Google (NSDQ: GOOG) shared its plans today for how it will distribute applications mobile phones running its Android operating system, and it sounds startlingly similar to Apple’s (NSDQ: AAPL) App store. Google wrote today on the Android developer blog that it will be called Android Market, “an open content distribution system that will help end users find, purchase, download and install various types of content on their Android-powered devices.”
Of course, the marketplace is designed to solve a critical problem that developers face — getting in front of the consumer. It will work like this: Google will make the content available on an open service hosted by Google, and create a feedback and rating system similar to YouTube. To get your content in the market, developers will have to follow three steps: register as a merchant, upload and describe content, then publish it. On the issue of calling it a “market” instead of a “store”, Google took a jab at Apple by explaining: “we feel that developers should have an open and unobstructed environment to make their content available.” Google also said it will provide developers with an analytic dashboard to track how their app is doing.

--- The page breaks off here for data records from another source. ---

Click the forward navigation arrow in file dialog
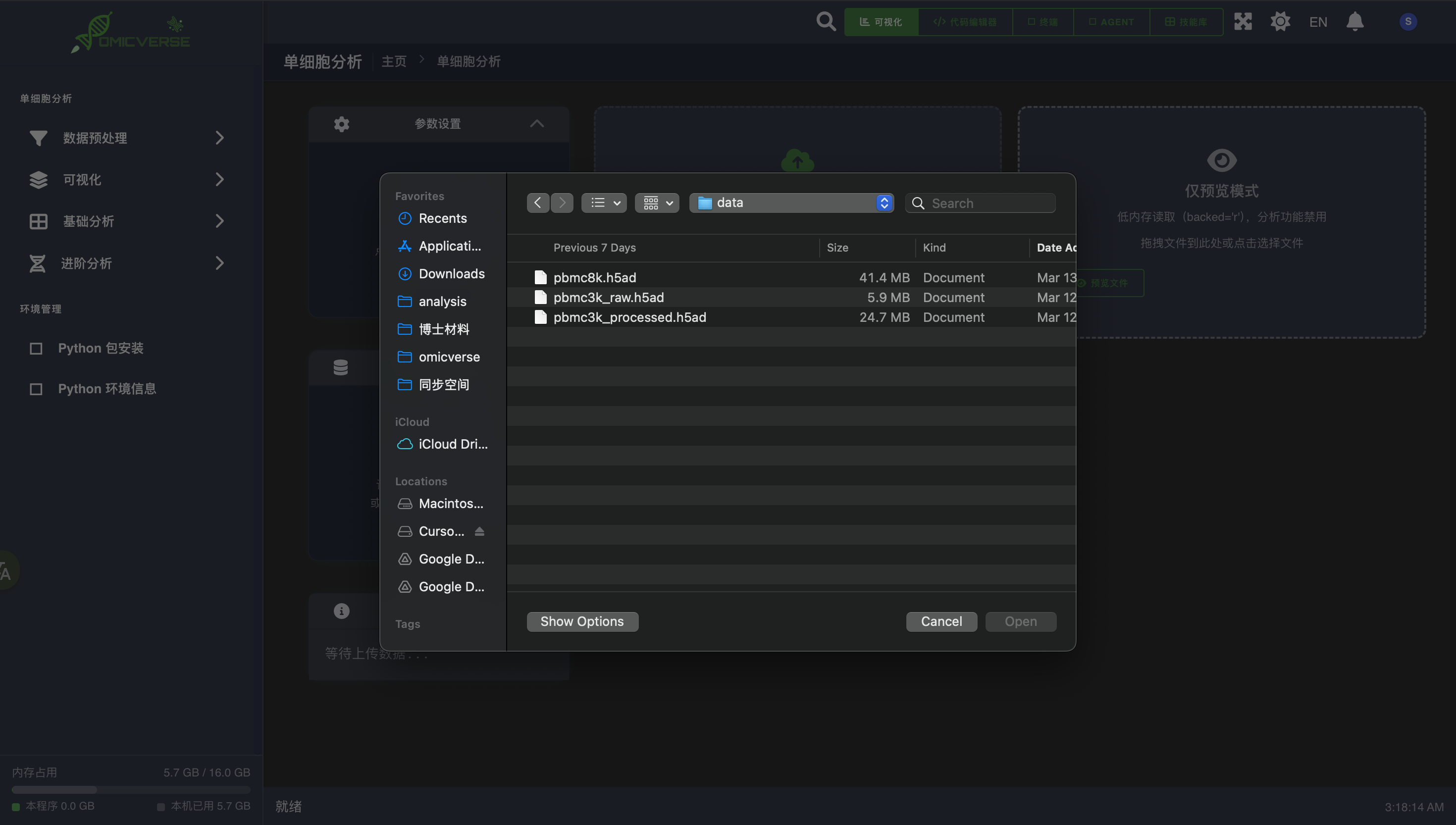The height and width of the screenshot is (825, 1456). [562, 203]
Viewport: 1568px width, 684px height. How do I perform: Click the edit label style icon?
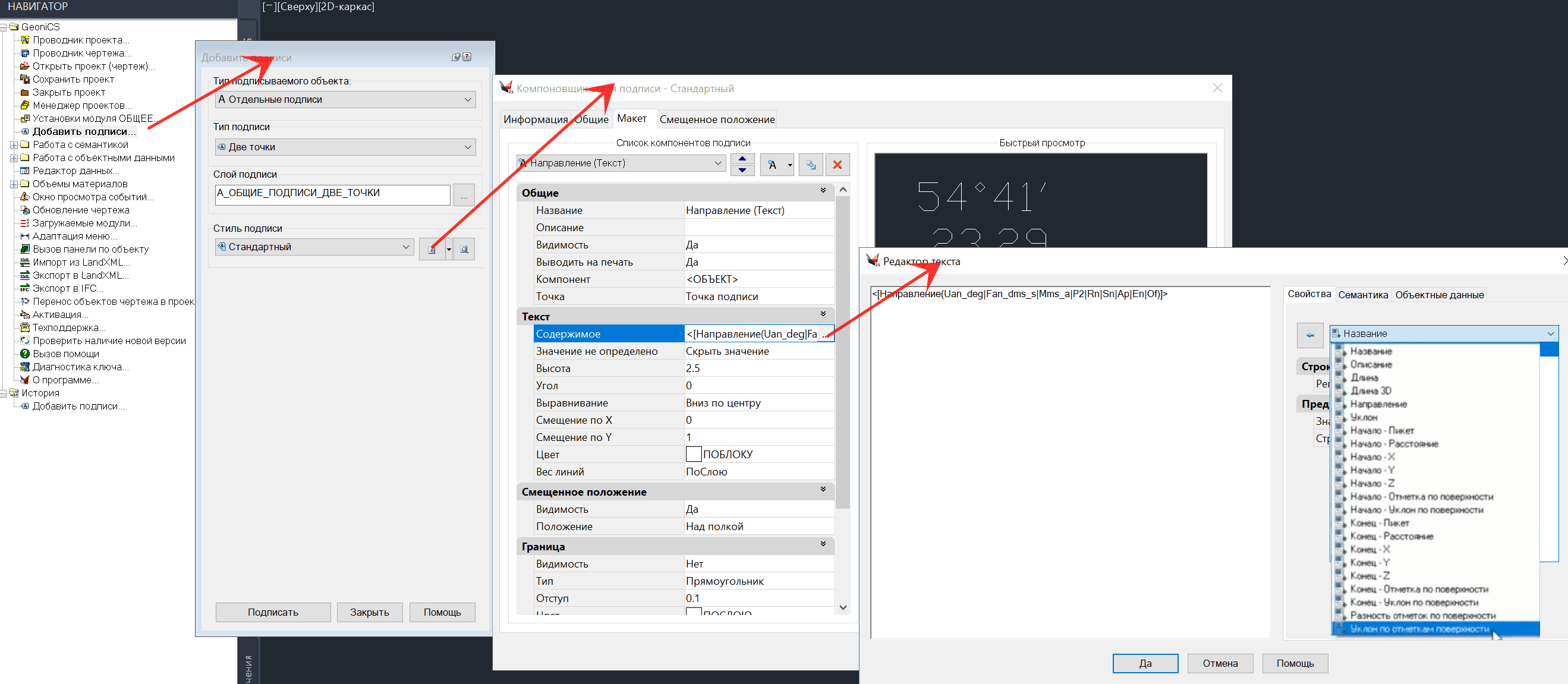click(x=432, y=249)
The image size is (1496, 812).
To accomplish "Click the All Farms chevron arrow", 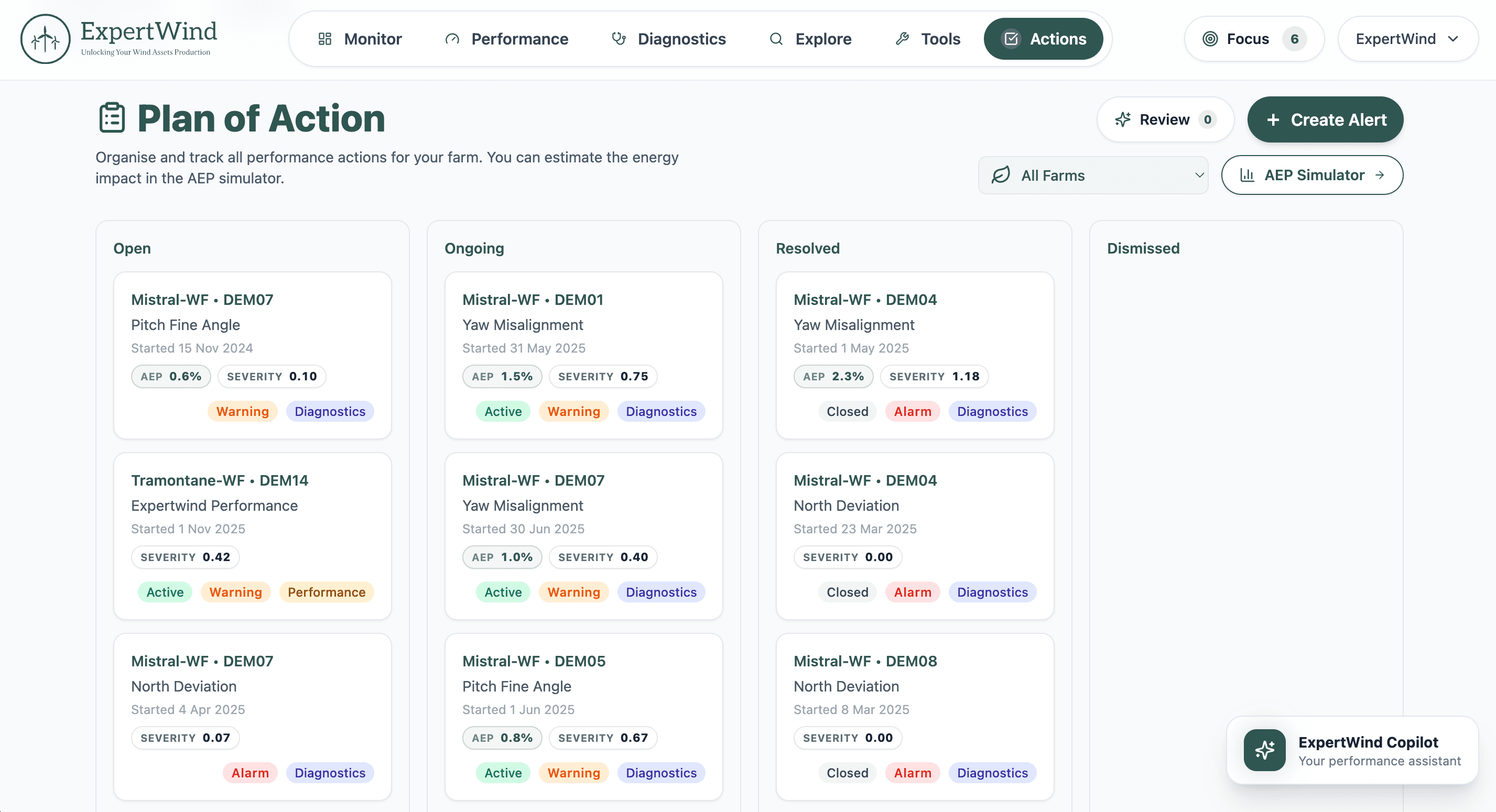I will tap(1199, 175).
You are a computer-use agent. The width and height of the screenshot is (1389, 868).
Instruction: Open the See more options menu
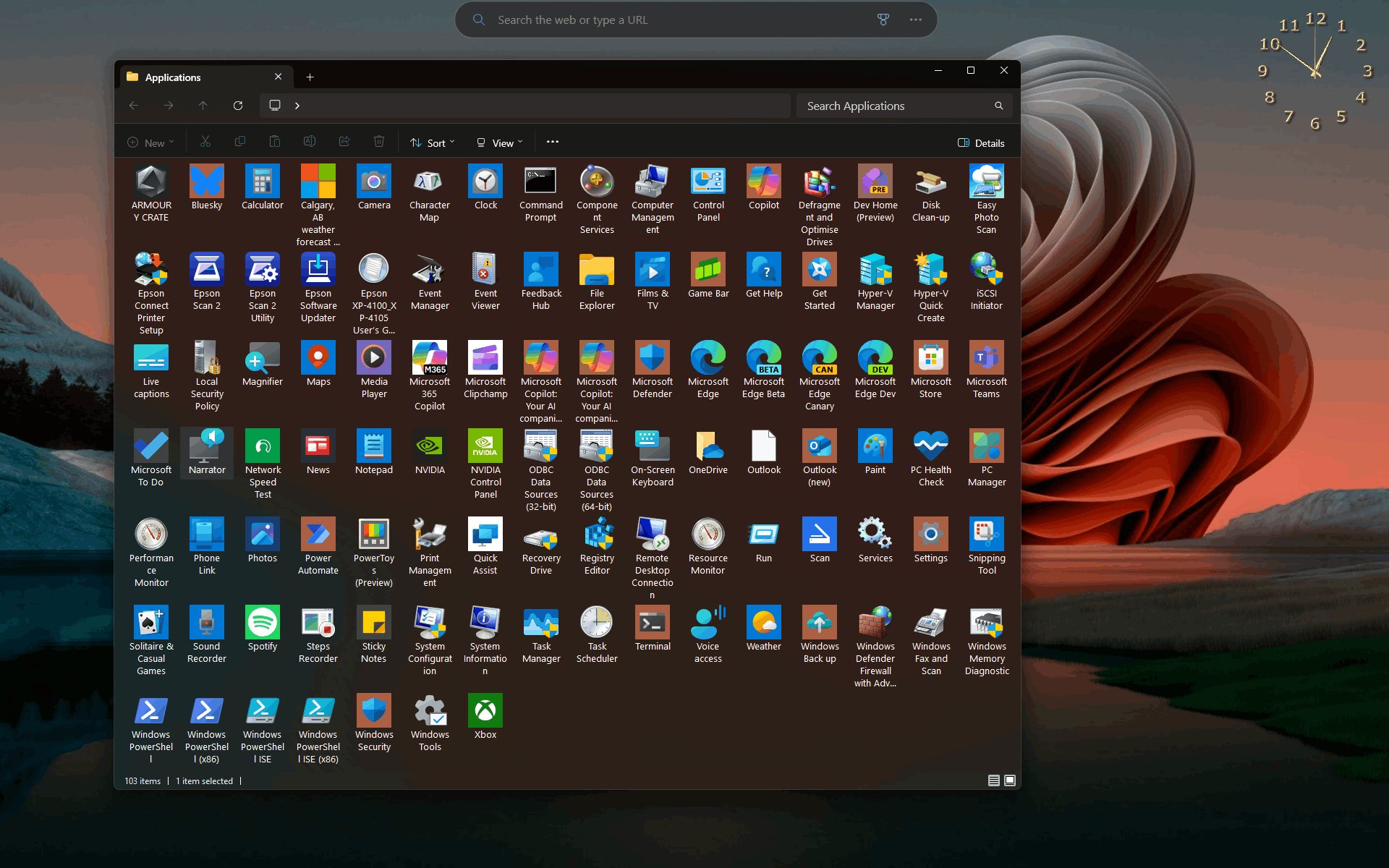[553, 142]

On the business side of the house, details are foggy. Google said that the first phones will have a beta version of Android market, and at the minimum, it will support free applications. After launch, Google will work towards adding paid content and more features, such as being able to upload a new version of the application. But who knows what kind of revenue splits we are talking about. Currently, Apple splits revenues 30/70 with the developer, and T-Mobile USA, which is expected to launch a store soon, plans to base its revenue split on how much bandwidth the application uses.